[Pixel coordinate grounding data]

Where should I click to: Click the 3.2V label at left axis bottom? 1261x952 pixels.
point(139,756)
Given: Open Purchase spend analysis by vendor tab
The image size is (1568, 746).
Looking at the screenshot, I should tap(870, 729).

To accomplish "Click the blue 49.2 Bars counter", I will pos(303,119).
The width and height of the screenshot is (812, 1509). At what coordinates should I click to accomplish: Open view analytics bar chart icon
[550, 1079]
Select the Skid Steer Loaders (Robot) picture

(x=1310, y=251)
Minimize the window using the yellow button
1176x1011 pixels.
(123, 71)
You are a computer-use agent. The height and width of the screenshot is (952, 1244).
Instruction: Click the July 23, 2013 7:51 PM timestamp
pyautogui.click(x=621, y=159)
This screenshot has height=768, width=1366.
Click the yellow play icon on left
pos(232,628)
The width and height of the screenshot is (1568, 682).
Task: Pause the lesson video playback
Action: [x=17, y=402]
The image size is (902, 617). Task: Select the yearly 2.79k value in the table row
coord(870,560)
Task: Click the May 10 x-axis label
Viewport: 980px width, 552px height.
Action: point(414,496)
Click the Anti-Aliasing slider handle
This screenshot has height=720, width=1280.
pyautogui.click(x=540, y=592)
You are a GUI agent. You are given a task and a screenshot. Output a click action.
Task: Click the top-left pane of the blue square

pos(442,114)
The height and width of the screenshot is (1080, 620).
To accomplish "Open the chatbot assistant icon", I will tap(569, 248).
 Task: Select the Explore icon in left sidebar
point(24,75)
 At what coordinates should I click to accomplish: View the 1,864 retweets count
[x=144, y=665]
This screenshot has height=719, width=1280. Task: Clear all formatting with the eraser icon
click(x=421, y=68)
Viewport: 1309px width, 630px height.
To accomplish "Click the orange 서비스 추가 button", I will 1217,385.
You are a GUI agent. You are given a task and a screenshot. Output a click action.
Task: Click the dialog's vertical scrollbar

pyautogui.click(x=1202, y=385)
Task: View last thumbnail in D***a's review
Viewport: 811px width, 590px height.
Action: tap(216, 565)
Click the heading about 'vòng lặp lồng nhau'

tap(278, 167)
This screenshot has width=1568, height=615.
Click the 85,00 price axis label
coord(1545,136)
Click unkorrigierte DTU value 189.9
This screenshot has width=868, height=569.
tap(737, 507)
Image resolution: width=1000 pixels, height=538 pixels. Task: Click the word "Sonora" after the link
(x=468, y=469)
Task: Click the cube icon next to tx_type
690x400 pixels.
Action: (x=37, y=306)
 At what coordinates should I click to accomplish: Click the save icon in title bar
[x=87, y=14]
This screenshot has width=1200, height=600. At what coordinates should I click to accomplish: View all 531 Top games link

WHAT THIS TASK INVOLVES: Among the entries above, find the line with "1176x1011 pixels." and the line with "This screenshot has height=768, width=1366."; give again exactly these two lines and all lines between them.

RESULT OF THIS EXERCISE:
1176x1011 pixels.
(123, 71)
You are a computer-use agent. The height and width of the screenshot is (952, 1244).
Instruction: Click the July 23, 2013 7:51 PM timestamp
pyautogui.click(x=621, y=159)
This screenshot has height=768, width=1366.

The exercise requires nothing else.